# WHAT YOU ARE ASKED TO DO:
Pick up the mailing-list reply below about the khugepaged lockup and continue writing it from its final line.

[start of SOURCE EXCERPT]

Re: [linux-next: Tree for Jun 1] __khugepaged_exit rwsem_down_write_failed lockup

From: Sergey Senozhatsky
Date: Fri Jun 03 2016 - 09:38:25 EST


On (06/03/16 12:05), Michal Hocko wrote:
> > > RIP collect_mm_slot() + 0x42/0x84
> > > khugepaged
> >
> > So is this really collect_mm_slot called directly from khugepaged or is
> > some inlining going on there?

inlining I suppose.

> > > prepare_to_wait_event
> > > maybe_pmd_mkwrite
> > > kthread
> > > _raw_sin_unlock_irq
> > > ret_from_fork
> > > kthread_create_on_node
> > >
> > > collect_mm_slot() + 0x42/0x84 is
> >
> > I guess that the problem is that I have missed that __khugepaged_exit
> > doesn't clear the cached khugepaged_scan.mm_slot. Does the following on
> > top fixes that?

[end of SOURCE EXCERPT]
[start of GIVEN DATA]

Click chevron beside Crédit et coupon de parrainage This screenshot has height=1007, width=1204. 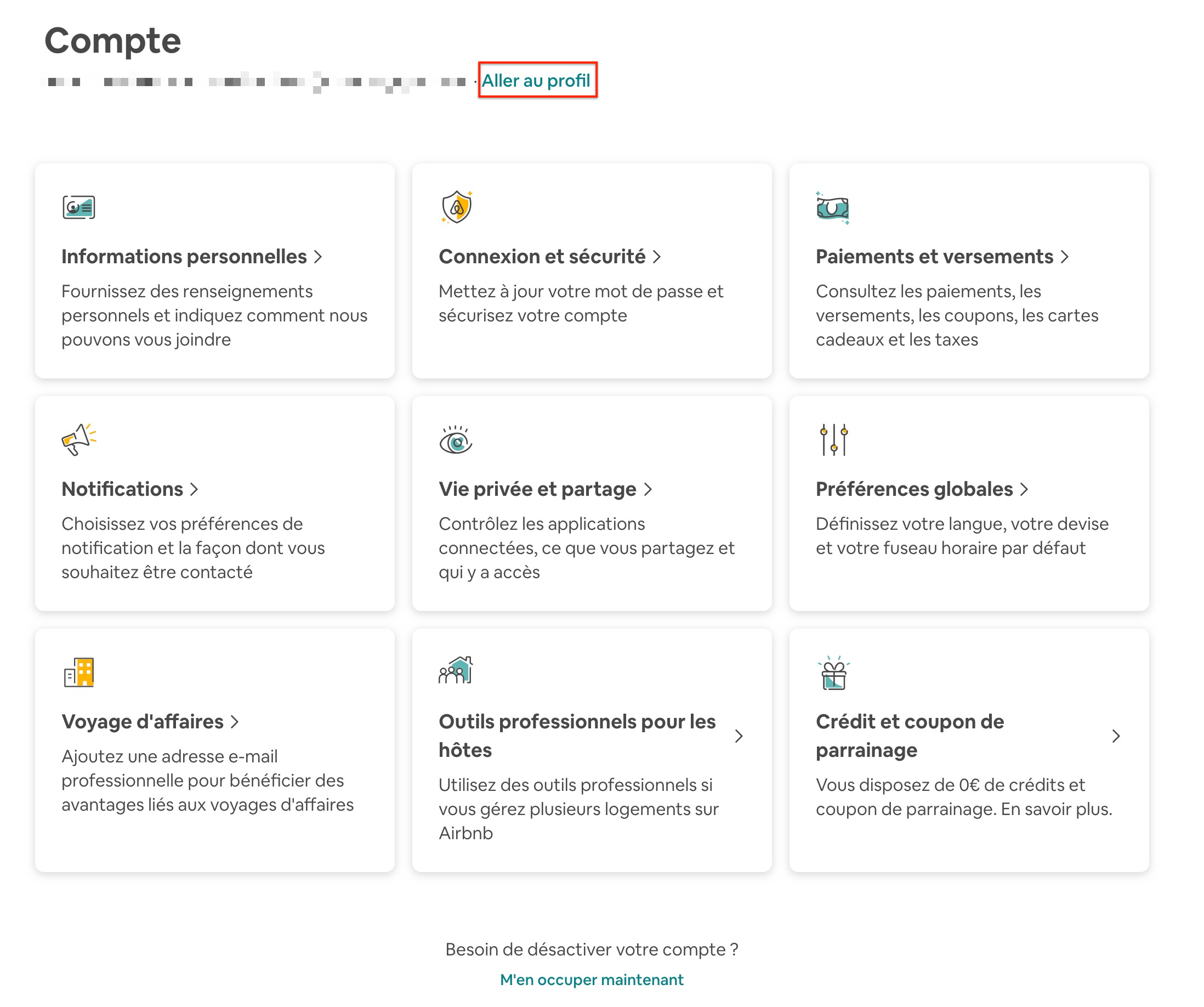coord(1116,736)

[end of GIVEN DATA]

# EXPECTED OUTPUT:
>
> That wouldn't be sufficient after a closer look. We need to do the same
> from khugepaged_scan_mm_slot when atomic_inc_not_zero fails. So I guess
> it would be better to stick it into collect_mm_slot.

Michal, I'll try to test during the weekend (away from the affected box
now), but in the worst case it can as late as next Thursday (gonna travel
next week).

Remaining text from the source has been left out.